General Instructions

Feel free to work with others on this assignment. However, you must acknowledge with whom you worked, you must write your own code, and you must create your own report.

Assignment

In this assignment, you will implement implement EM, the expectation-maximization algorithm, and study applications of this algorithm on both real and synthetic data sets.

Some resources:

Multivariate Normal - Mariginal and Conditional Distributions

Correlation Coefficient

As always, you must write your own code to solve this problem.

PROBLEM 1

Mixtures of Gaussians in 2- and 3-dimensions.

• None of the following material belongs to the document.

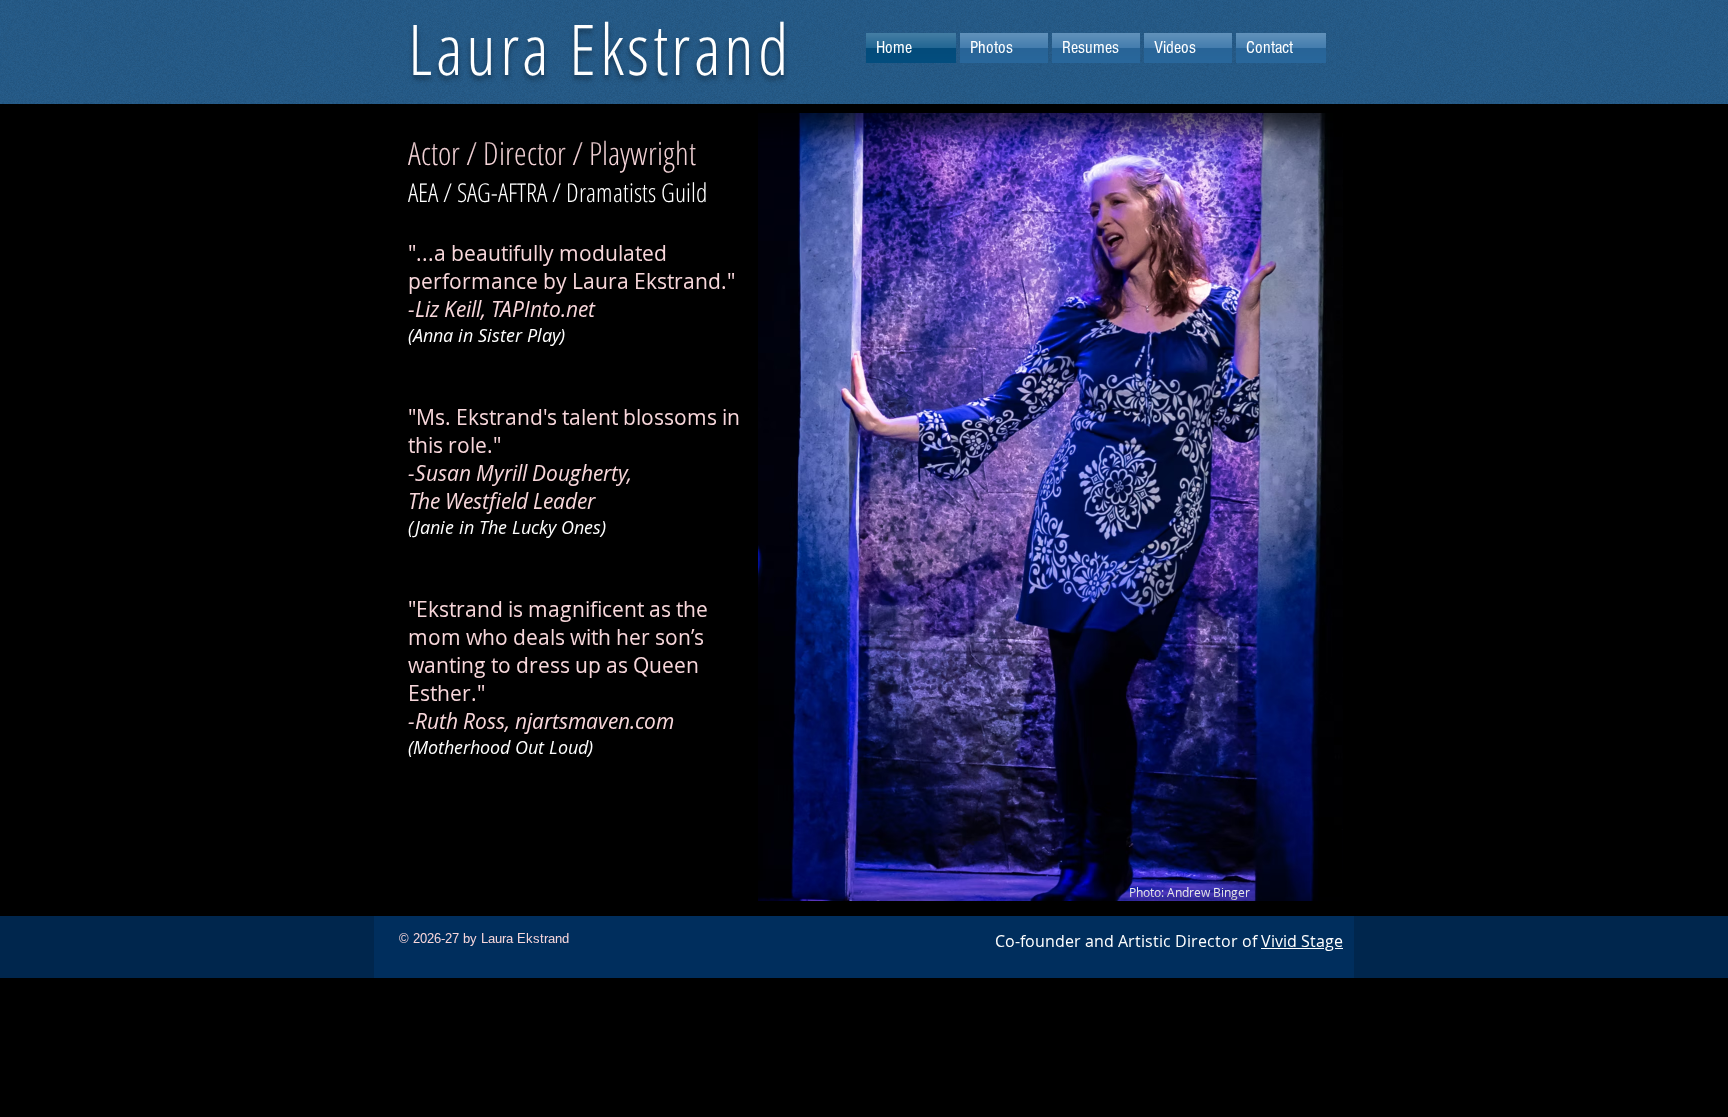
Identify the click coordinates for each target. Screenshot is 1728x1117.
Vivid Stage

The data in 2gaussian.txt has been generated using a mixture of two 2-dimensional Gaussians, each with the parameters given below.
mean_1 = [3,3]; cov_1 = [[1,0],[0,3]]; n1 = 2000 points
mean_2 = [7,4]; cov_2 = [[1,0.5],[0.5,1]]; n2 = 4000 points
Run the EM algorithm with random initial values to recover the parameters. You should obtain a result visually like this, though you are not required to create such a plot.
Repeat the above for the 2-D data in file 3gaussian.txt which was generated using a mixture of three Gaussians as shown below.
mean_1 = [3,3] ; cov_1 = [[1,0],[0,3]]; n1=2000
mean_2 = [7,4] ; cov_2 = [[1,0.5],[0.5,1]]; n2=3000
mean_3 = [5,7] ; cov_3 = [[1,0.2],[0.2,1]]; n3=5000
Verify your findings against the true parameters used to generate the data.

PROBLEM 2

Naive Bayes classifier with a mixture of Gaussians applied to the Spam Data.

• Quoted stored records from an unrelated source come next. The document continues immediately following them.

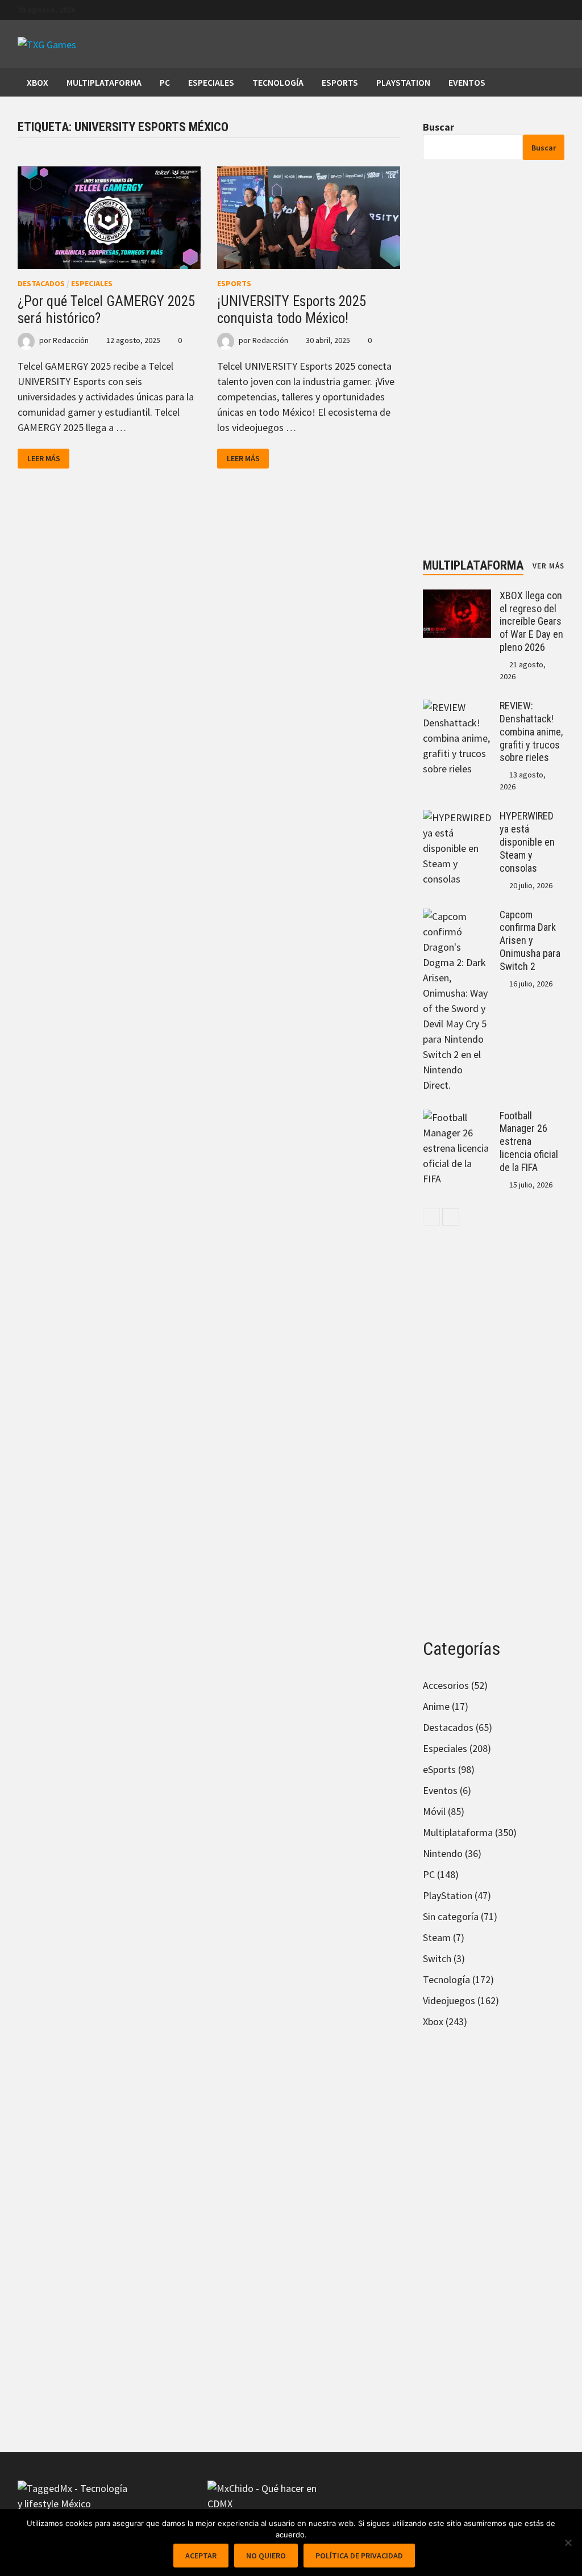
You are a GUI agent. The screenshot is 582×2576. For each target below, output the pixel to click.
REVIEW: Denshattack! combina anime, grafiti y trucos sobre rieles (531, 731)
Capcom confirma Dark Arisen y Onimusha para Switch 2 (530, 940)
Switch (437, 1958)
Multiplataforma (104, 82)
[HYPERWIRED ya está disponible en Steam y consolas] (457, 817)
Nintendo (443, 1853)
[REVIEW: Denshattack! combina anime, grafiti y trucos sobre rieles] (457, 707)
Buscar (438, 126)
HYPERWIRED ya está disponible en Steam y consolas (527, 841)
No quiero (266, 2555)
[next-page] (450, 1217)
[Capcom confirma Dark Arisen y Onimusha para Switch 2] (457, 916)
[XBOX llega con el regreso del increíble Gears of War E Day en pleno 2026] (457, 597)
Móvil (434, 1811)
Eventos (466, 82)
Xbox (37, 82)
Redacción (71, 340)
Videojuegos (449, 2000)
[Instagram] (558, 8)
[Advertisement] (494, 359)
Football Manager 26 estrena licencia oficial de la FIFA (529, 1141)
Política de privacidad (359, 2555)
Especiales (211, 82)
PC (165, 82)
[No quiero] (567, 2542)
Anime (436, 1706)
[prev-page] (431, 1217)
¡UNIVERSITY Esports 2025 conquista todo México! (291, 310)
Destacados (41, 283)
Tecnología (278, 82)
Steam (437, 1937)
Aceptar (201, 2555)
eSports (340, 82)
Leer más (48, 459)
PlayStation (403, 82)
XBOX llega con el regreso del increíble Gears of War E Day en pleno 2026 (531, 621)
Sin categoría (451, 1916)
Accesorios (446, 1685)
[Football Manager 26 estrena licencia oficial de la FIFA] (457, 1117)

Consider the Naive Bayes classifier you developed in HW02. There we modeled each 1-dimensional feature separately as a Bernoulli random variable, a four-bucket histogram, and a Gaussian. (We actually used two such distributions for each feature, one each for the positive and negative data.) In this problem, you will model each 1-dimensional feature using a mixture of k Gaussians.

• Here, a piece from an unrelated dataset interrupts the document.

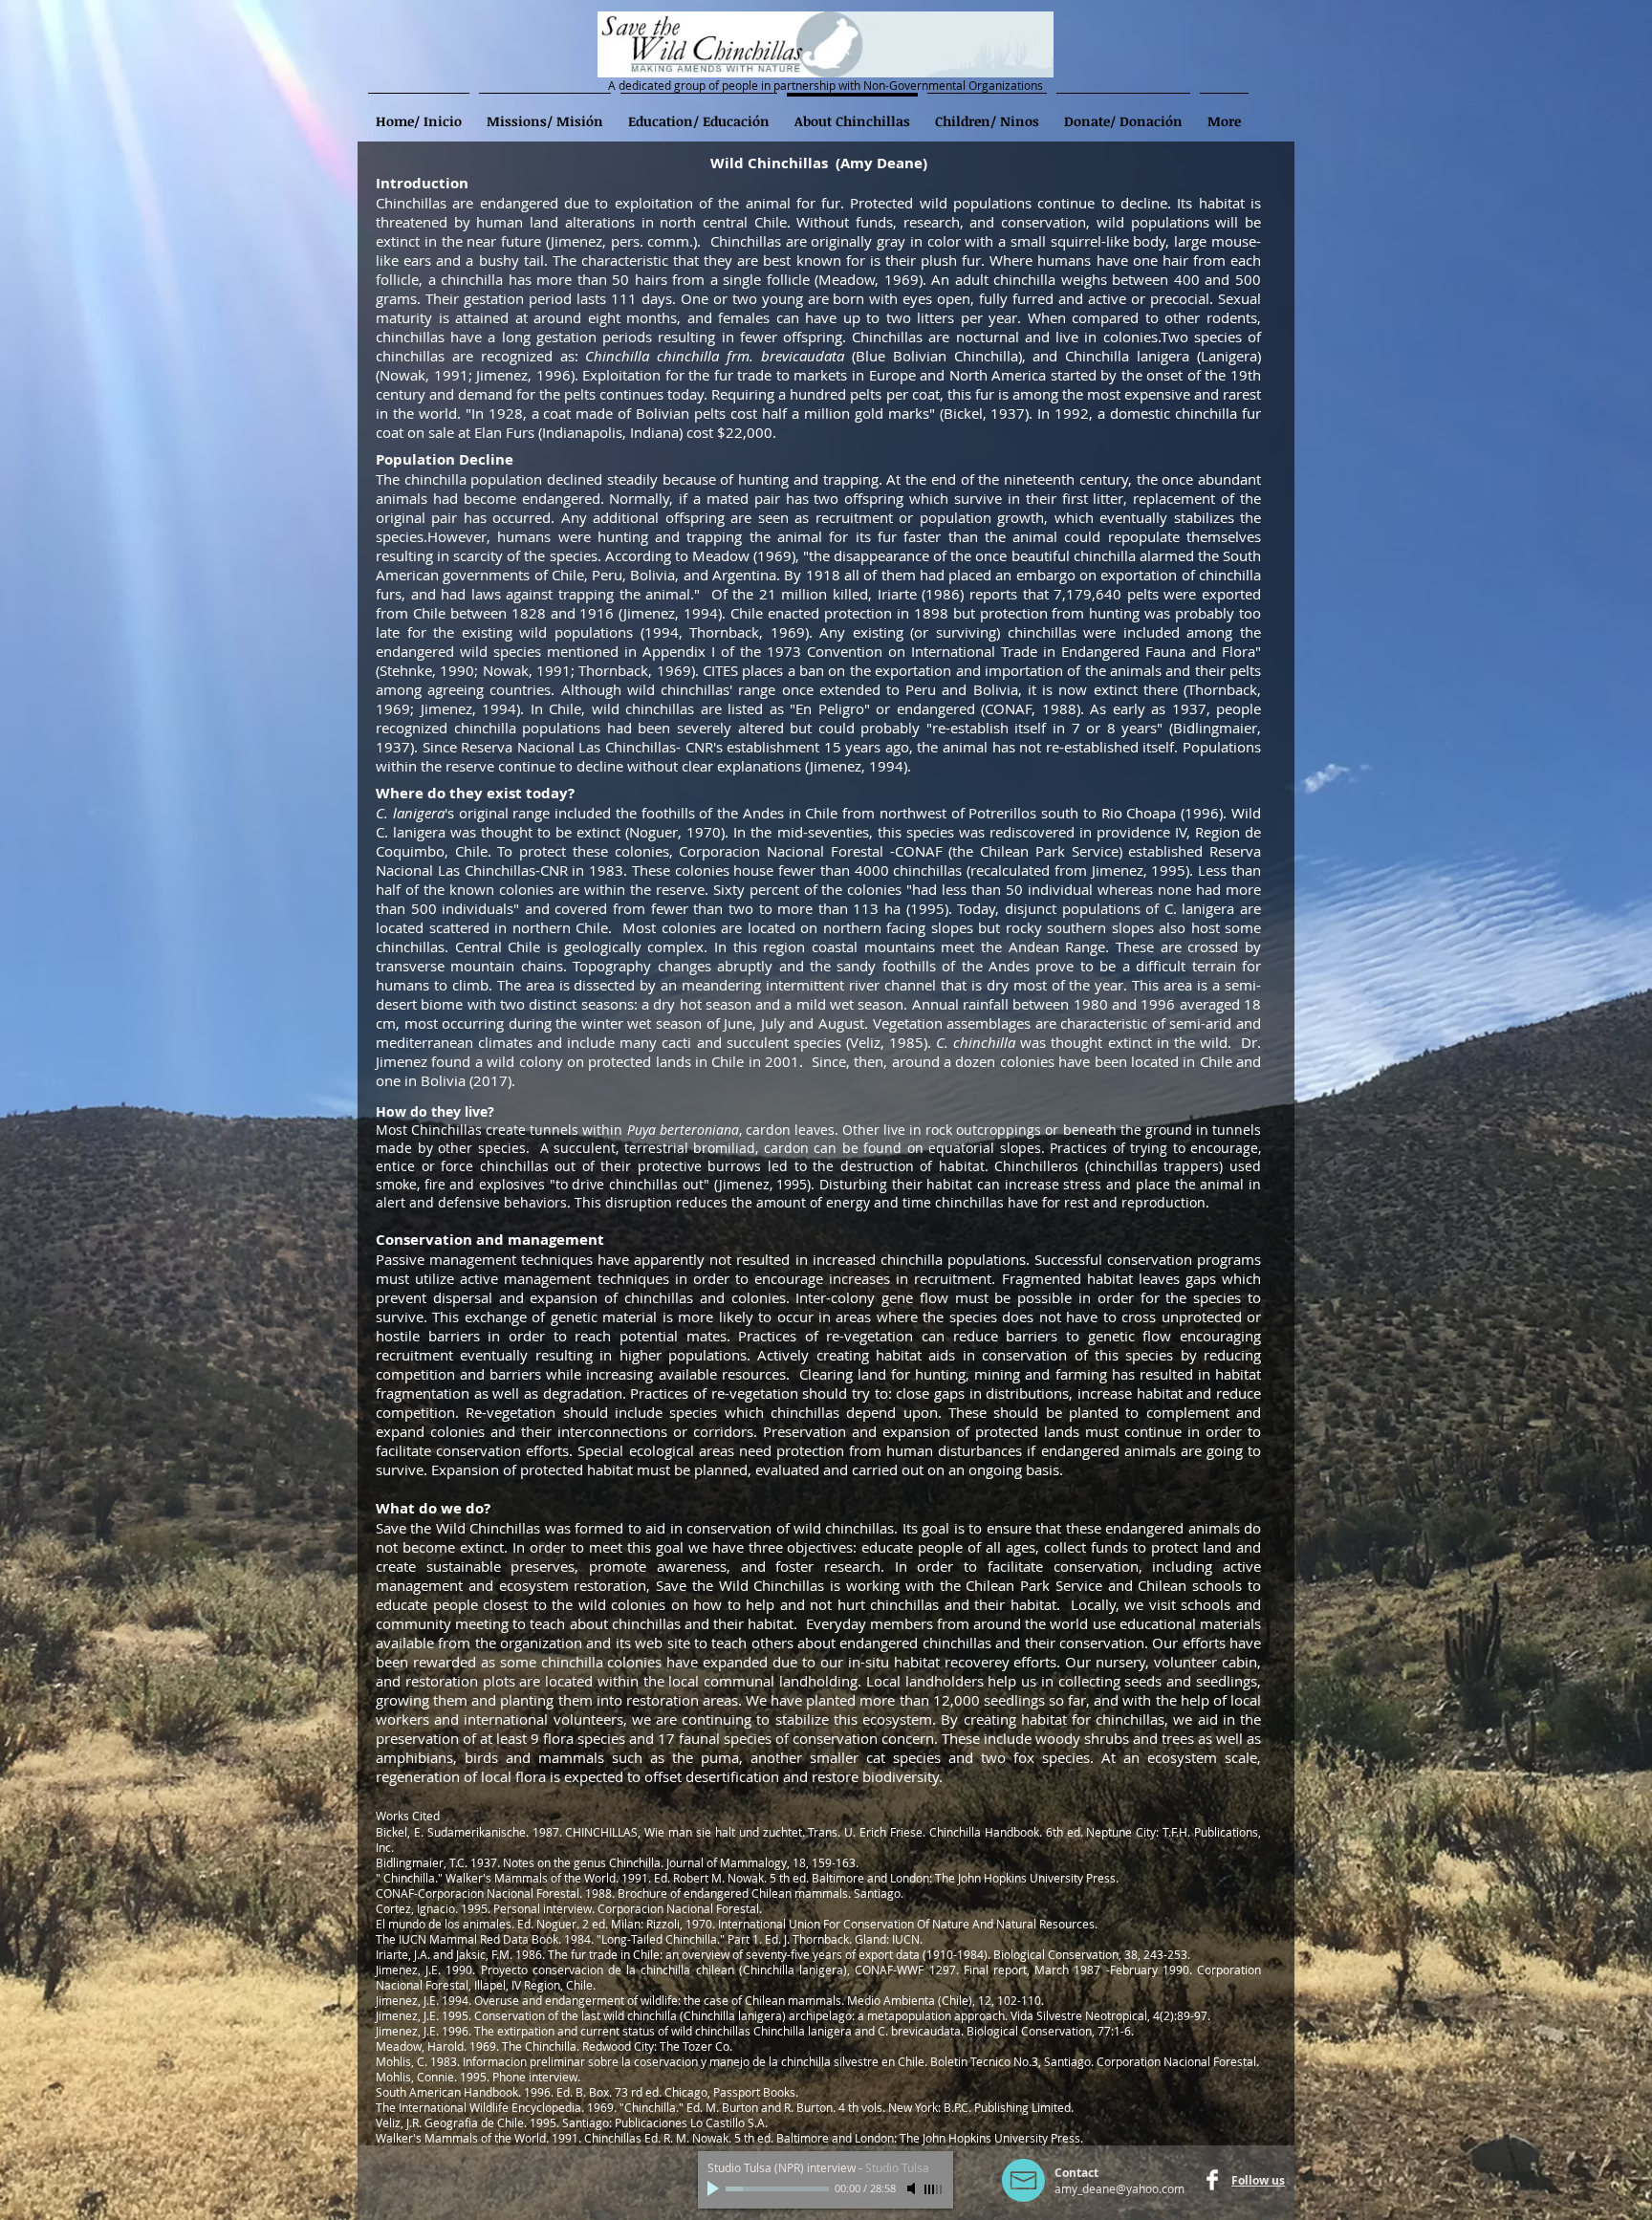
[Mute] (913, 2188)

Use EM to estimate the 3k parameters for each feature

mean1, var1, w1; mean2, var2, w2; ...; meank, vark, wk,

where the weight vector is constrained by

w1 +w2 + ... + wk = 1.

You will need separate mixtures for the positive and negative data, for each feature. We observed best results for k = 9 in our experiments, though feel free to experiment with that parameter.

Train and test your algorithm on Fold 1, computing an ROC curve and the overall AUC. Compare your results on Fold 1 with the results you obtained for that fold using Naive Bayes with just one Gaussian.

Note: Two extra credit problems will be added shortly.